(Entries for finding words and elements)
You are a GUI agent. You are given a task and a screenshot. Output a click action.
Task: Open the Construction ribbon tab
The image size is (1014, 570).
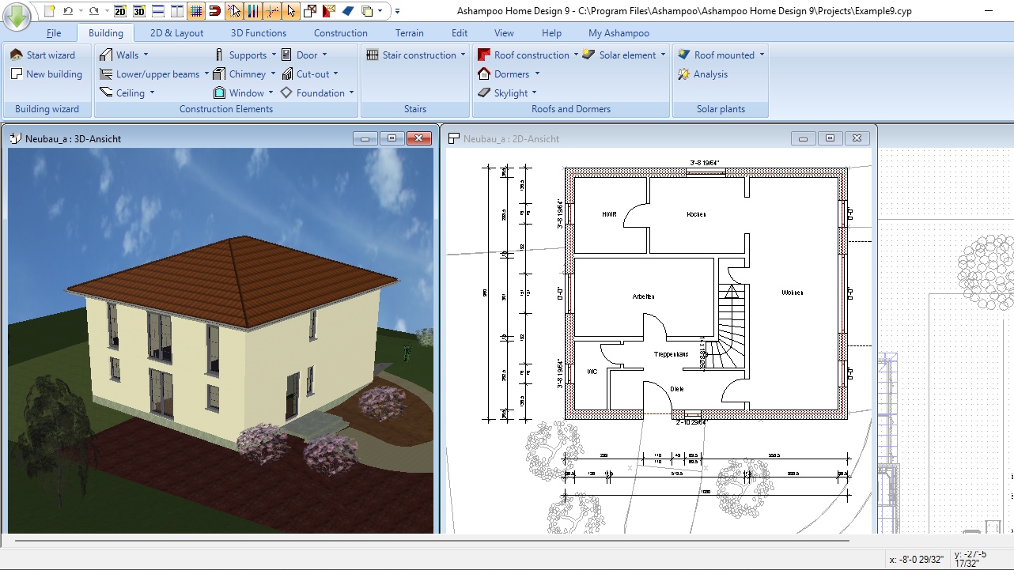click(x=340, y=32)
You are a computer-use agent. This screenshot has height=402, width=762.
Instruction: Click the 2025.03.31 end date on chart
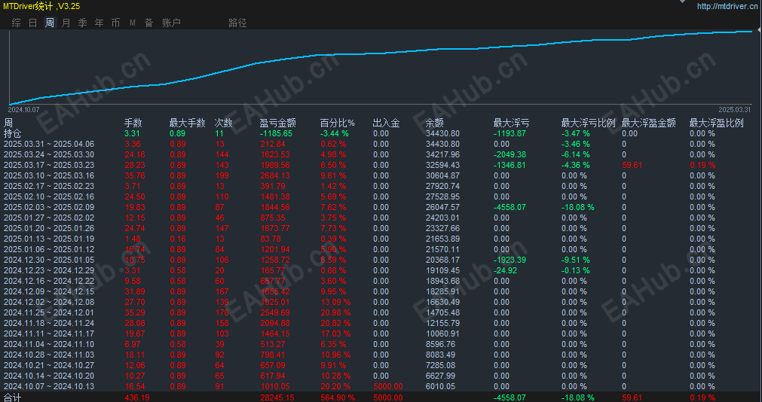pyautogui.click(x=735, y=110)
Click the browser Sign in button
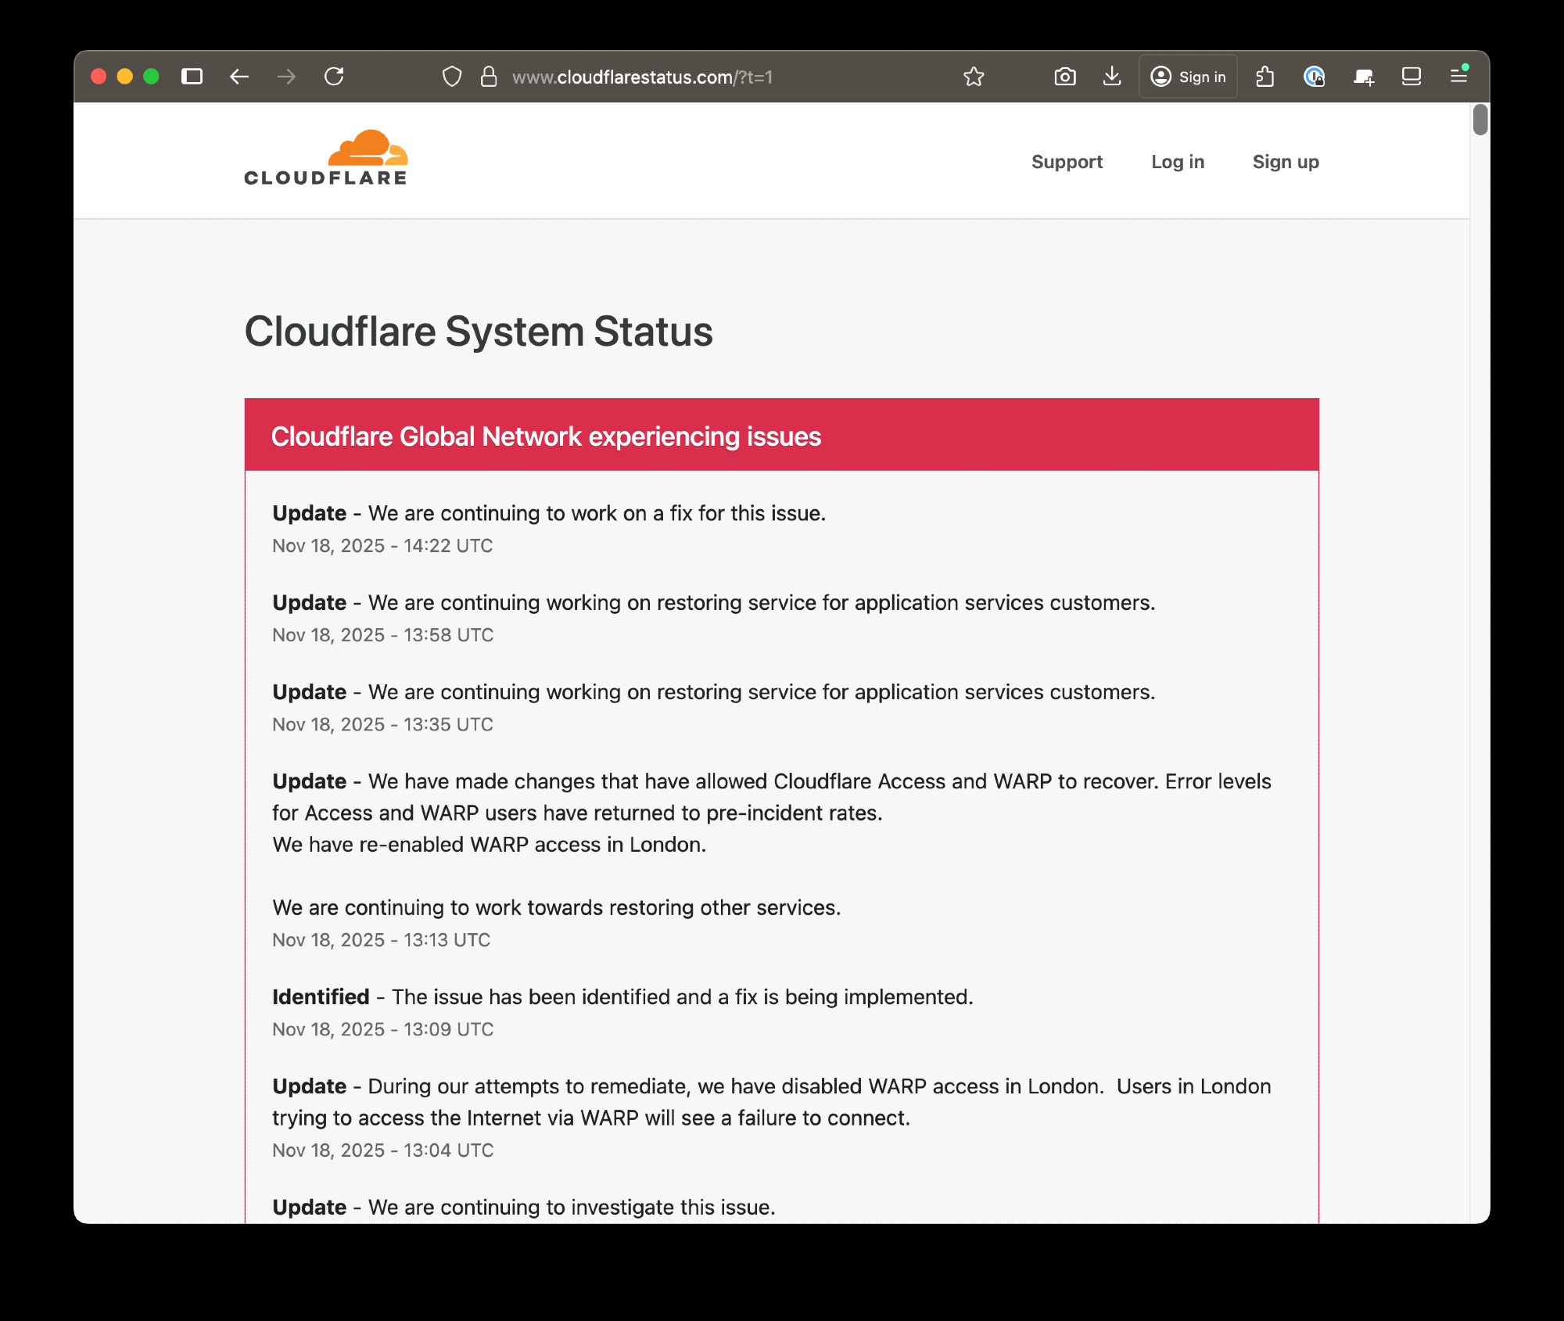This screenshot has width=1564, height=1321. point(1188,77)
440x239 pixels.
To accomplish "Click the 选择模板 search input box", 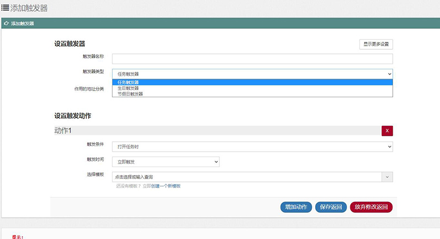I will [x=246, y=177].

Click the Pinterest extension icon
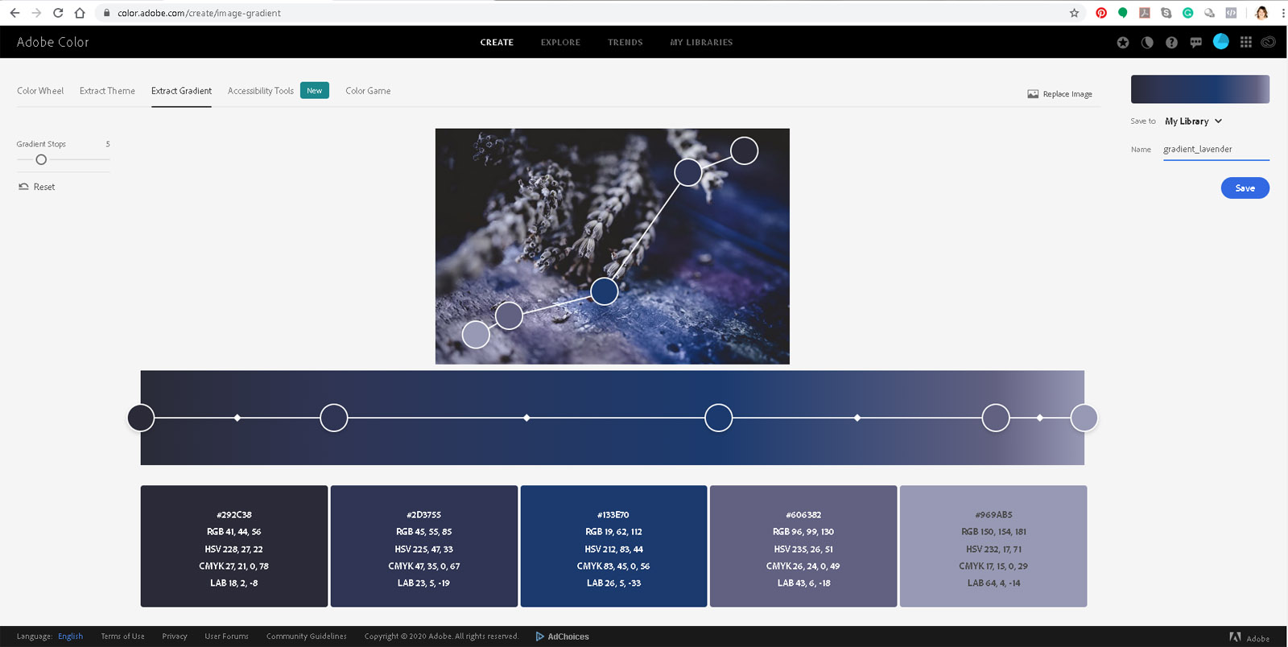(x=1101, y=13)
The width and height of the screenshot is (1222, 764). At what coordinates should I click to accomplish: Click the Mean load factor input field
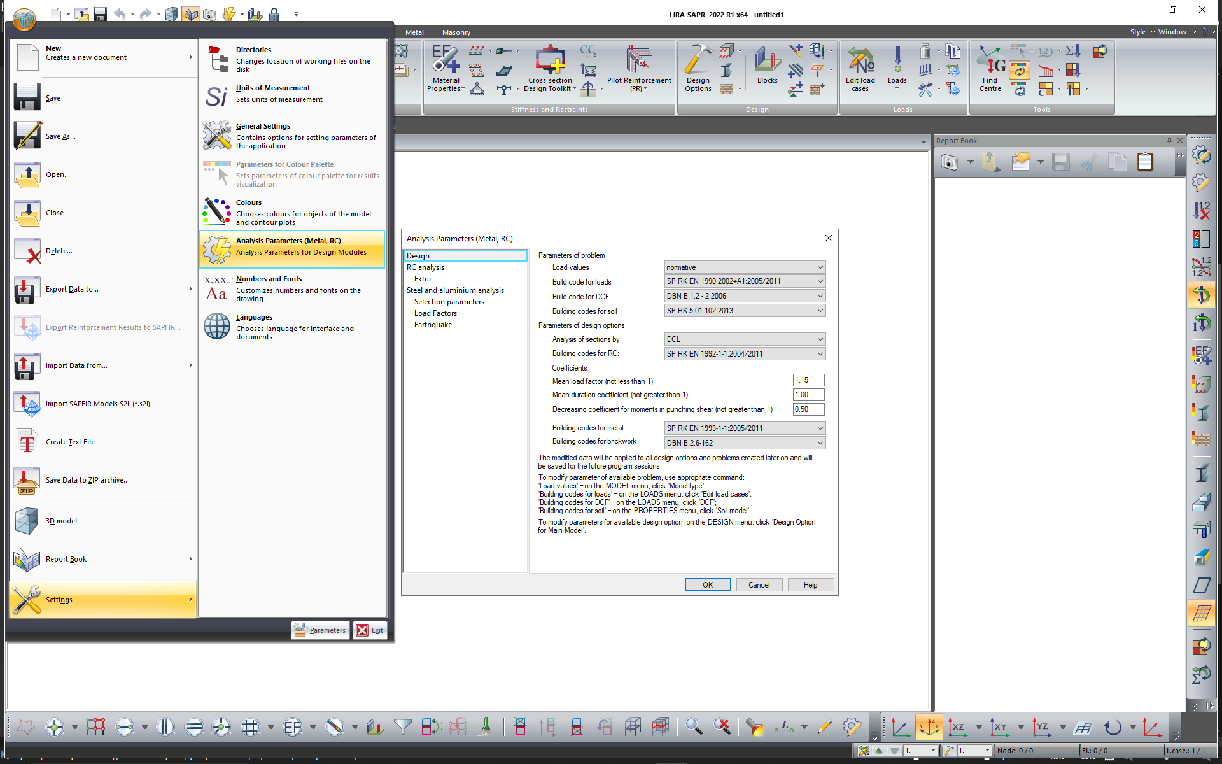808,381
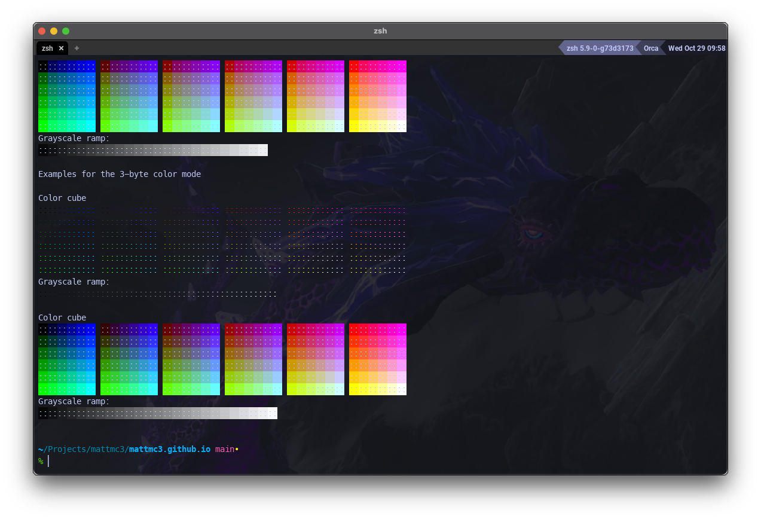Select the zsh tab
This screenshot has width=761, height=519.
(47, 48)
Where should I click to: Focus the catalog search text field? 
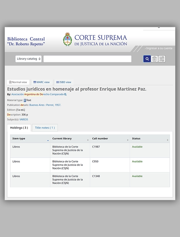pyautogui.click(x=87, y=59)
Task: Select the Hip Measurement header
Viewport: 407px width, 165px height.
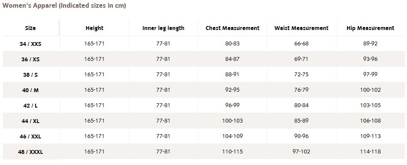Action: tap(371, 28)
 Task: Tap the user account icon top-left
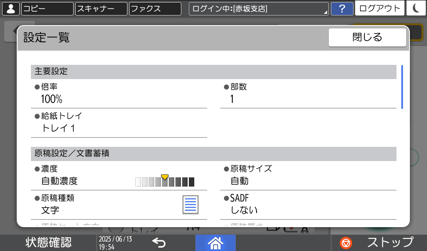(x=11, y=8)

**What is asked**
Pick out every line of the data that contains the string "icon", and copy each one. Case counts.

**Reply to the task**
Click the Pinterest extension icon
 Task: Tap the user account icon top-left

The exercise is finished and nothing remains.